Task brief: Format the data below as a JSON list of strings, one string per line, leaving out blank lines.

-- BEGIN Extracted records --

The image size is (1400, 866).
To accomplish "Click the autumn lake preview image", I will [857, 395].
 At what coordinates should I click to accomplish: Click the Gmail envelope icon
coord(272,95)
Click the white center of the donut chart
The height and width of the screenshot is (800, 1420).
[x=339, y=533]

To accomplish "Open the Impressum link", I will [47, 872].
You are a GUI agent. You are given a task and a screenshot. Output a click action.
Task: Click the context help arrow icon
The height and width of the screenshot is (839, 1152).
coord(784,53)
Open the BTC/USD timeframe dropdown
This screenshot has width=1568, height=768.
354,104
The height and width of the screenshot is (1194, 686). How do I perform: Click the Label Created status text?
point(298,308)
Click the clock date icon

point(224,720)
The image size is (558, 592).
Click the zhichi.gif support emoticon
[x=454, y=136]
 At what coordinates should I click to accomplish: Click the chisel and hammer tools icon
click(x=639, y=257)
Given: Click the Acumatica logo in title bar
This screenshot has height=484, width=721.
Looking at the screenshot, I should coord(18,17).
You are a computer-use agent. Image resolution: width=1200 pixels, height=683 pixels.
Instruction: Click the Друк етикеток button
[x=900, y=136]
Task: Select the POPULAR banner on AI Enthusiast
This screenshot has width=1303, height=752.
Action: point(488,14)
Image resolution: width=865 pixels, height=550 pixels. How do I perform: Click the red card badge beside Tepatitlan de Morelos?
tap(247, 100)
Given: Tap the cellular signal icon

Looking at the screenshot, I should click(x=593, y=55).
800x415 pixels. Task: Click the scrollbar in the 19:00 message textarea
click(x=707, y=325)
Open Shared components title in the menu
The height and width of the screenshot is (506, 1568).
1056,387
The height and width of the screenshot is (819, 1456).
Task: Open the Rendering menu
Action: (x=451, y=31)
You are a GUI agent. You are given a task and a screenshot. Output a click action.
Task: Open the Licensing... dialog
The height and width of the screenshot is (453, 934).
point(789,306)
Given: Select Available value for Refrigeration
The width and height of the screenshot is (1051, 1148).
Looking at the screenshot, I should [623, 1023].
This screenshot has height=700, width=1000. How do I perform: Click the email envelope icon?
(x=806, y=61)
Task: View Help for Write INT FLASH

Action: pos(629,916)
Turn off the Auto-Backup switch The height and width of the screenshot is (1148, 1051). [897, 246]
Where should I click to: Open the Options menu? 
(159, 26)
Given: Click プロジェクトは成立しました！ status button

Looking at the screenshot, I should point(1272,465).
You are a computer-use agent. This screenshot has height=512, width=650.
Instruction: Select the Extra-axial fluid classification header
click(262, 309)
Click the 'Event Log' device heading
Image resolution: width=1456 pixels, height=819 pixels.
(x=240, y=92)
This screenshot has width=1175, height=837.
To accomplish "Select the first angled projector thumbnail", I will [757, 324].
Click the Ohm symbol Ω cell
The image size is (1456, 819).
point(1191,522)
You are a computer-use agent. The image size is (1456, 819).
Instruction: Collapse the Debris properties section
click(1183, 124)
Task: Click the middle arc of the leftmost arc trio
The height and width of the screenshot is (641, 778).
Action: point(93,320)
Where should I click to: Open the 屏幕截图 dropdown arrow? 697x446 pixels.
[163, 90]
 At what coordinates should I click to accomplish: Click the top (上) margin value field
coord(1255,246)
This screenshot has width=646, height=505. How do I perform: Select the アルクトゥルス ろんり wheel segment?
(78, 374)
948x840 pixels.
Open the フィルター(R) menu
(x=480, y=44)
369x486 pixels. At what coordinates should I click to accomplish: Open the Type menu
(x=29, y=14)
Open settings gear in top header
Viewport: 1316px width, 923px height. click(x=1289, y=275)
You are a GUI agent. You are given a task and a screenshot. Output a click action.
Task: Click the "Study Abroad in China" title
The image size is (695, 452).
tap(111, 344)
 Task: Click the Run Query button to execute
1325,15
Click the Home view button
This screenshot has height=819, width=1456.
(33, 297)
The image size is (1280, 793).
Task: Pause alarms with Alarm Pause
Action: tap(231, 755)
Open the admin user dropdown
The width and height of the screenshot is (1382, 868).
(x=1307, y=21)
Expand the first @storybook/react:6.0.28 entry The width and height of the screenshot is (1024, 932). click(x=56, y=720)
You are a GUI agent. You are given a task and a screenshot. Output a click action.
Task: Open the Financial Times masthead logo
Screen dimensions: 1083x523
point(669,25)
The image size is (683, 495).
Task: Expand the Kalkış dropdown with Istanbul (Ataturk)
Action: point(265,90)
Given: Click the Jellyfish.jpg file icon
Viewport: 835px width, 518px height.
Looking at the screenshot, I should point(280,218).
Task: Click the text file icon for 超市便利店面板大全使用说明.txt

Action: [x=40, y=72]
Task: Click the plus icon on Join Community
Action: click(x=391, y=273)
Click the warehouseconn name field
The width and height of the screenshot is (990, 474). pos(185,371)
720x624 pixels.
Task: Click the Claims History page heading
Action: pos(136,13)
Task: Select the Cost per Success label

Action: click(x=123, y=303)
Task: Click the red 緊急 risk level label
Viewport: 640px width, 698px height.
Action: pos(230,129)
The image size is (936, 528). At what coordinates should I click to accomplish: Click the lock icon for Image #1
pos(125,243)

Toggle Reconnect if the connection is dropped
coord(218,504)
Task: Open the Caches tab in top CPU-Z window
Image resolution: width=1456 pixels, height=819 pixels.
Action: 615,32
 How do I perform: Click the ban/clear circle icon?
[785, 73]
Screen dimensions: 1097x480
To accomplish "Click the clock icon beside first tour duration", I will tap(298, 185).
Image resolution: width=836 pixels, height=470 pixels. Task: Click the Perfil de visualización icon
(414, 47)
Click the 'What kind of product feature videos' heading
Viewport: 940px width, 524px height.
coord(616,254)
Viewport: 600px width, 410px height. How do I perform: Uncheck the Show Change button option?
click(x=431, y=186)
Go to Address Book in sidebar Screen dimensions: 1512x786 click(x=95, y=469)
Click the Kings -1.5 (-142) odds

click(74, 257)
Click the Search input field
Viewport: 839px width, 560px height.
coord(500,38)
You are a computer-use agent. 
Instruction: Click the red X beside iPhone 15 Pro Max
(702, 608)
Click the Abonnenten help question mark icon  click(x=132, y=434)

-- END Extracted records --

Expected answer:
[
  "The image size is (1400, 866).",
  "To accomplish \"Click the autumn lake preview image\", I will [857, 395].",
  " At what coordinates should I click to accomplish: Click the Gmail envelope icon",
  "coord(272,95)",
  "Click the white center of the donut chart",
  "The height and width of the screenshot is (800, 1420).",
  "[x=339, y=533]",
  "To accomplish \"Open the Impressum link\", I will [47, 872].",
  "You are a GUI agent. You are given a task and a screenshot. Output a click action.",
  "Task: Click the context help arrow icon",
  "The height and width of the screenshot is (839, 1152).",
  "coord(784,53)",
  "Open the BTC/USD timeframe dropdown",
  "This screenshot has width=1568, height=768.",
  "354,104",
  "The height and width of the screenshot is (1194, 686). How do I perform: Click the Label Created status text?",
  "point(298,308)",
  "Click the clock date icon",
  "point(224,720)",
  "The image size is (558, 592).",
  "Click the zhichi.gif support emoticon",
  "[x=454, y=136]",
  " At what coordinates should I click to accomplish: Click the chisel and hammer tools icon",
  "click(x=639, y=257)",
  "Given: Click the Acumatica logo in title bar",
  "This screenshot has height=484, width=721.",
  "Looking at the screenshot, I should coord(18,17).",
  "You are a computer-use agent. Image resolution: width=1200 pixels, height=683 pixels.",
  "Instruction: Click the Друк етикеток button",
  "[x=900, y=136]",
  "Task: Select the POPULAR banner on AI Enthusiast",
  "This screenshot has width=1303, height=752.",
  "Action: point(488,14)",
  "Image resolution: width=865 pixels, height=550 pixels. How do I perform: Click the red card badge beside Tepatitlan de Morelos?",
  "tap(247, 100)",
  "Given: Tap the cellular signal icon",
  "Looking at the screenshot, I should click(x=593, y=55).",
  "800x415 pixels. Task: Click the scrollbar in the 19:00 message textarea",
  "click(x=707, y=325)",
  "Open Shared components title in the menu",
  "The height and width of the screenshot is (506, 1568).",
  "1056,387",
  "The height and width of the screenshot is (819, 1456).",
  "Task: Open the Rendering menu",
  "Action: (x=451, y=31)",
  "You are a GUI agent. You are given a task and a screenshot. Output a click action.",
  "Task: Open the Licensing... dialog",
  "The height and width of the screenshot is (453, 934).",
  "point(789,306)",
  "Given: Select Available value for Refrigeration",
  "The width and height of the screenshot is (1051, 1148).",
  "Looking at the screenshot, I should [623, 1023].",
  "This screenshot has height=700, width=1000. How do I perform: Click the email envelope icon?",
  "(x=806, y=61)",
  "Task: View Help for Write INT FLASH",
  "Action: pos(629,916)",
  "Turn off the Auto-Backup switch The height and width of the screenshot is (1148, 1051). [897, 246]",
  "Where should I click to: Open the Options menu? ",
  "(159, 26)",
  "Given: Click プロジェクトは成立しました！ status button",
  "Looking at the screenshot, I should point(1272,465).",
  "You are a computer-use agent. This screenshot has height=512, width=650.",
  "Instruction: Select the Extra-axial fluid classification header",
  "click(262, 309)",
  "Click the 'Event Log' device heading",
  "Image resolution: width=1456 pixels, height=819 pixels.",
  "(x=240, y=92)",
  "This screenshot has width=1175, height=837.",
  "To accomplish \"Select the first angled projector thumbnail\", I will [757, 324].",
  "Click the Ohm symbol Ω cell",
  "The image size is (1456, 819).",
  "point(1191,522)",
  "You are a computer-use agent. The image size is (1456, 819).",
  "Instruction: Collapse the Debris properties section",
  "click(1183, 124)",
  "Task: Click the middle arc of the leftmost arc trio",
  "The height and width of the screenshot is (641, 778).",
  "Action: point(93,320)",
  "Where should I click to: Open the 屏幕截图 dropdown arrow? 697x446 pixels.",
  "[163, 90]",
  " At what coordinates should I click to accomplish: Click the top (上) margin value field",
  "coord(1255,246)",
  "This screenshot has width=646, height=505. How do I perform: Select the アルクトゥルス ろんり wheel segment?",
  "(78, 374)",
  "948x840 pixels.",
  "Open the フィルター(R) menu",
  "(x=480, y=44)",
  "369x486 pixels. At what coordinates should I click to accomplish: Open the Type menu",
  "(x=29, y=14)",
  "Open settings gear in top header",
  "Viewport: 1316px width, 923px height. click(x=1289, y=275)",
  "You are a GUI agent. You are given a task and a screenshot. Output a click action.",
  "Task: Click the \"Study Abroad in China\" title",
  "The image size is (695, 452).",
  "tap(111, 344)",
  " Task: Click the Run Query button to execute",
  "1325,15",
  "Click the Home view button",
  "This screenshot has height=819, width=1456.",
  "(33, 297)",
  "The image size is (1280, 793).",
  "Task: Pause alarms with Alarm Pause",
  "Action: tap(231, 755)",
  "Open the admin user dropdown",
  "The width and height of the screenshot is (1382, 868).",
  "(x=1307, y=21)",
  "Expand the first @storybook/react:6.0.28 entry The width and height of the screenshot is (1024, 932). click(x=56, y=720)",
  "You are a GUI agent. You are given a task and a screenshot. Output a click action.",
  "Task: Open the Financial Times masthead logo",
  "Screen dimensions: 1083x523",
  "point(669,25)",
  "The image size is (683, 495).",
  "Task: Expand the Kalkış dropdown with Istanbul (Ataturk)",
  "Action: point(265,90)",
  "Given: Click the Jellyfish.jpg file icon",
  "Viewport: 835px width, 518px height.",
  "Looking at the screenshot, I should point(280,218).",
  "Task: Click the text file icon for 超市便利店面板大全使用说明.txt",
  "Action: [x=40, y=72]",
  "Task: Click the plus icon on Join Community",
  "Action: click(x=391, y=273)",
  "Click the warehouseconn name field",
  "The width and height of the screenshot is (990, 474). pos(185,371)",
  "720x624 pixels.",
  "Task: Click the Claims History page heading",
  "Action: pos(136,13)",
  "Task: Select the Cost per Success label",
  "Action: click(x=123, y=303)",
  "Task: Click the red 緊急 risk level label",
  "Viewport: 640px width, 698px height.",
  "Action: pos(230,129)",
  "The image size is (936, 528). At what coordinates should I click to accomplish: Click the lock icon for Image #1",
  "pos(125,243)",
  "Toggle Reconnect if the connection is dropped",
  "coord(218,504)",
  "Task: Open the Caches tab in top CPU-Z window",
  "Image resolution: width=1456 pixels, height=819 pixels.",
  "Action: 615,32",
  " How do I perform: Click the ban/clear circle icon?",
  "[785, 73]",
  "Screen dimensions: 1097x480",
  "To accomplish \"Click the clock icon beside first tour duration\", I will tap(298, 185).",
  "Image resolution: width=836 pixels, height=470 pixels. Task: Click the Perfil de visualización icon",
  "(414, 47)",
  "Click the 'What kind of product feature videos' heading",
  "Viewport: 940px width, 524px height.",
  "coord(616,254)",
  "Viewport: 600px width, 410px height. How do I perform: Uncheck the Show Change button option?",
  "click(x=431, y=186)",
  "Go to Address Book in sidebar Screen dimensions: 1512x786 click(x=95, y=469)",
  "Click the Kings -1.5 (-142) odds",
  "click(74, 257)",
  "Click the Search input field",
  "Viewport: 839px width, 560px height.",
  "coord(500,38)",
  "You are a computer-use agent. ",
  "Instruction: Click the red X beside iPhone 15 Pro Max",
  "(702, 608)",
  "Click the Abonnenten help question mark icon  click(x=132, y=434)"
]